Please Don’t Bring Your Children to My Wedding

Your kid pulling people onto the dance floor isn’t everyone’s idea of cute. (Photo: Gallery Stock)
Your kid pulling people onto the dance floor isn’t everyone’s idea of cute. (Photo: Gallery Stock)

Here’s a wedding dilemma some couples agonize over for weeks, weighing hurt feelings against practicality, and the party spirit against meaningful relationships: Should you invite children? A columnist at Salon wrote an essay encouraging absolutely all brides and grooms to open their events to his little ones. Here’s a closer look at his reasoning:

You’ll Have Kids One Day, Too

“Five years from now, when this union of yours has borne fruit, you’ll thank me,” writes David Andrew Stoler. But let’s look at that: First of all, not all marriages bear fruit, nor do all brides and grooms want to have children. Even if they do, it’s not really up to one of their wedding guests to assume that they don’t want to enjoy every last minute of their child-free existence before then.

“As with anything, I think most weddings are still up to the bride and the groom to decide what type of party they want to throw,” etiquette expert Elaine Swann told Yahoo Style. “The bride and groom have total and complete license to host the type of affair they want to make memorable for themselves, and they should exercise that right.”

If You Love Me, You Love My Kids

“Not inviting my kid is like not inviting my nose just because I have a nasty head cold and might sneeze right as you say ‘I do,'” Stoler argues. This, again, is assuming a lot about a couple’s motivation for not inviting children. But even if it’s because they don’t want their ceremony interrupted by a crying baby, that’s their right, and that is actually something they can control ahead of time in their invitations, unlike your sneeze.

People Think It’s Cute When Kids Act Up (It’s Not)

“When the meltdown occurs — which it won’t! But it might. But it won’t! — when that meltdown, or mistimed exclamation, or loud question during a quiet moment occurs, guess what: everybody’s going to laugh,” Stoler argues. “The wedding will not be ruined. The only person who will mind is you — and me.”

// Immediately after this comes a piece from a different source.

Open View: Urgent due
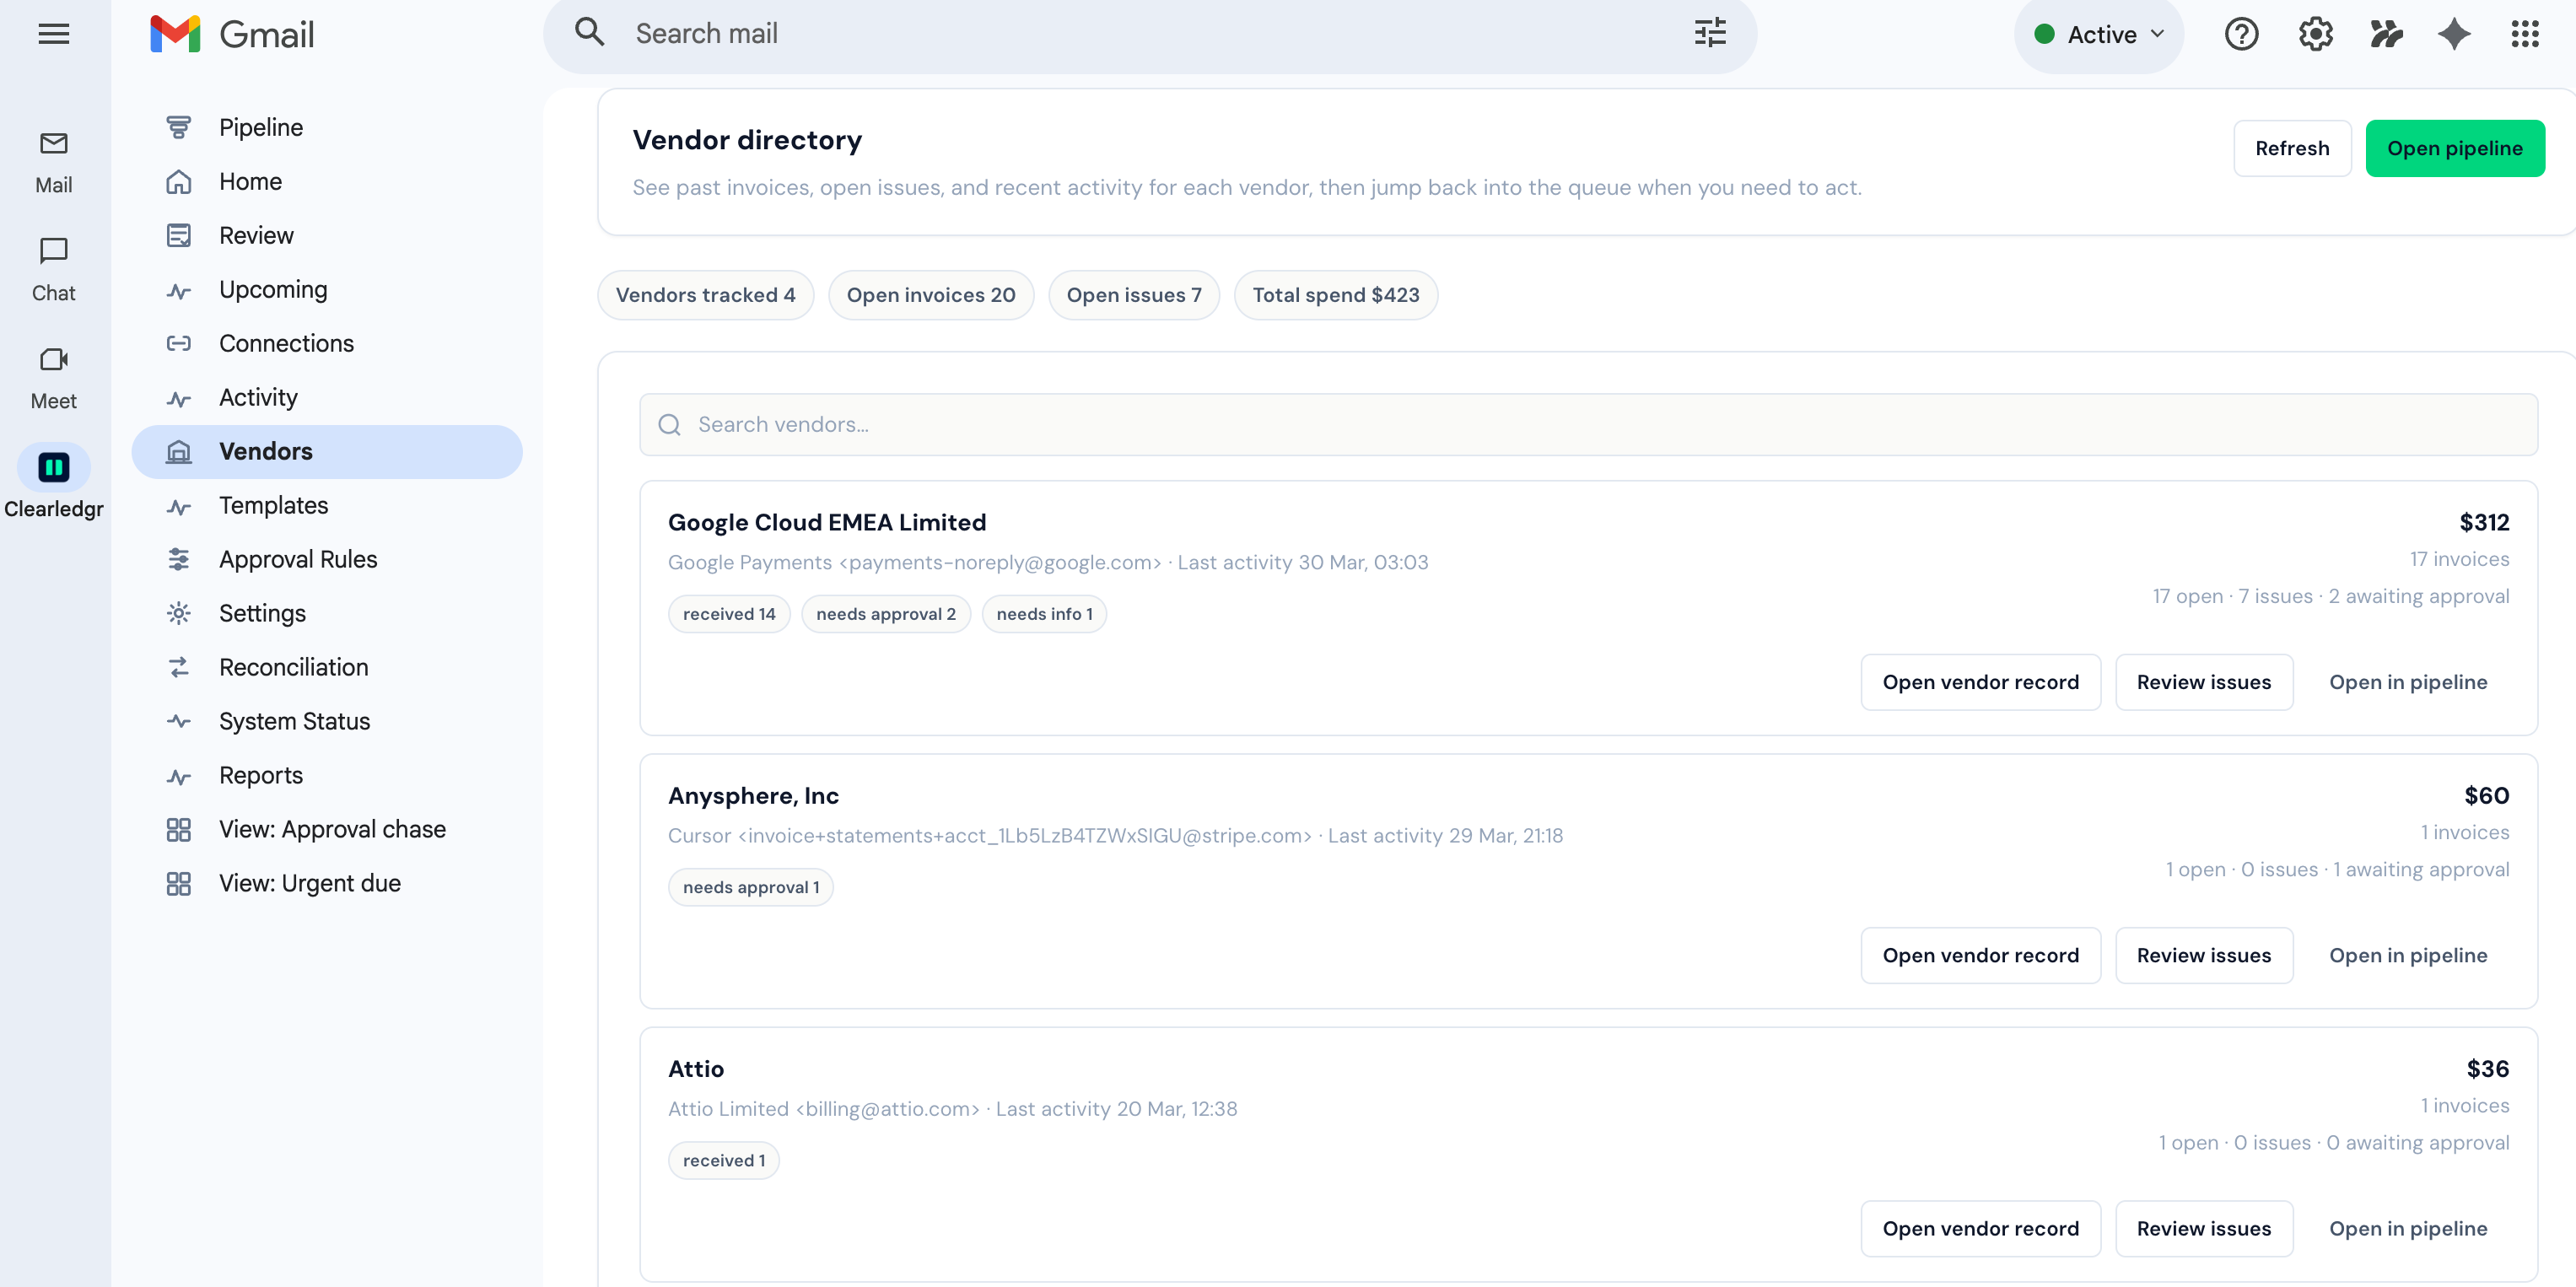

If the bride and groom mind, no, the wedding isn’t ruined, but they will be taken out of the moment that is actually supposed to be all about them, not about your kid making everyone laugh.

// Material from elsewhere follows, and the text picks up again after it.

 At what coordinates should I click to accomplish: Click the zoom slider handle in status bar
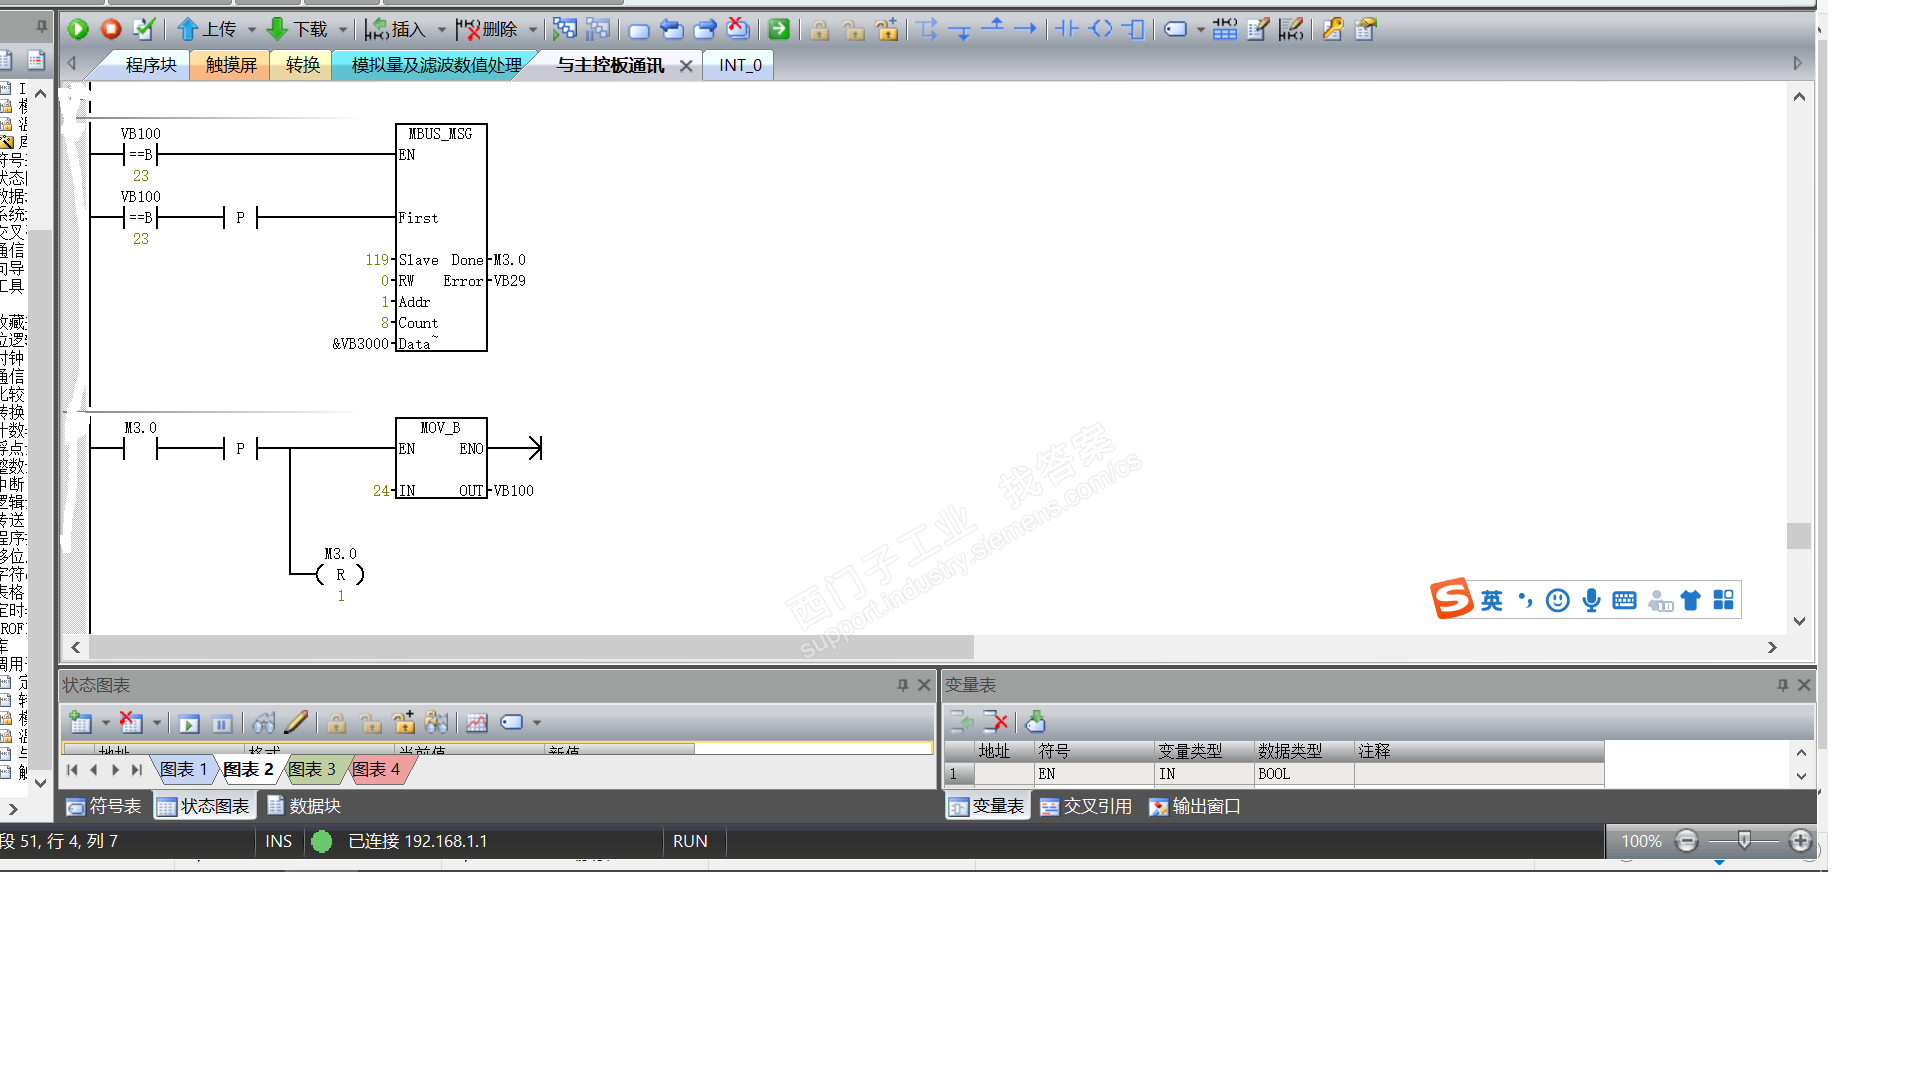[x=1744, y=841]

“They’re creating their history, but this is just one day out of your life,” Swann says.

Drunken Guests Are Worse Than Kids

“Also, let’s be honest: other guests are going to be way bigger gluten-free pains–in–the–ass,” Stoler writes. This is sometimes very true, but it makes no sense as an argument in favor of children, since the bride and groom could end up with drunken guests plus a kid having a meltdown.

Kids Are Cute

“My kid can, like, light it up,” Stoler brags. “We’re talking total free abandon, and the infectious kind that’ll get the party started — they will literally pull people onto the floor with their hands."

This is also often true, and most wedding photographers will capture some of this magic. But sometimes it’s the parents in attendance who would like to be partying with such abandon, and they can’t because their child is throwing a tantrum at the table.

Swann has some advice to appease both sides in this debate: “Hire someone that’s not related to the family, but maybe they are a schoolteacher or a babysitter or what have you,” she said. “Have an arts-and-crafts table for the kids, and make sure that there’s a childcare provider onsite. … I certainly encourage families to have something for the children, because kids do get a little tired, a little whiny. If you have something for them to do, it will give the adults and the parents the opportunity to enjoy the affair.”

Drunken Child-Free Parents Are the Worst

Stoler issues this warning: “Far worse than a toddler meltdown is what happens to kid-free parents with access to an open bar.”

Also, sadly, true, but last time we checked, the guests’ self-control is not the responsibility of the couple getting married.

Raising Kids Is Expensive, and Babysitters Are Too

“I’m not saying I don’t love you enough to then pay again on Saturday to go to your wedding — if things are going well, I would love to, of course,” Stoler writes. “But give me the option. Let me take a look at my bank account and decide.”

The time to take a look at your bank account and decide is when you RSVP. “It is very challenging in some instances for parents to have to get a babysitter for their kids,” Swann agreed. “But if you check, ‘Yes, I will attend,’ and you are aware that the wedding is going to be an adults-only affair, then you are also agreeing to the wishes of the bride and groom.”

Being Generous Makes Weddings Better

“Because I will be there with you, we all will, just so full of gratitude for you and your inclusiveness, and because your generosity of spirit will be felt throughout the room, because your wedding will be the kindest, the loveliest, the most caring,” Stoler writes.

It’s great to be inclusive, but weddings aren’t free, and the bride and groom (or bride and bride, or groom and groom) have to draw the line somewhere. Are a friend’s children more important than a second cousin? That is not for this or any other writer to decide.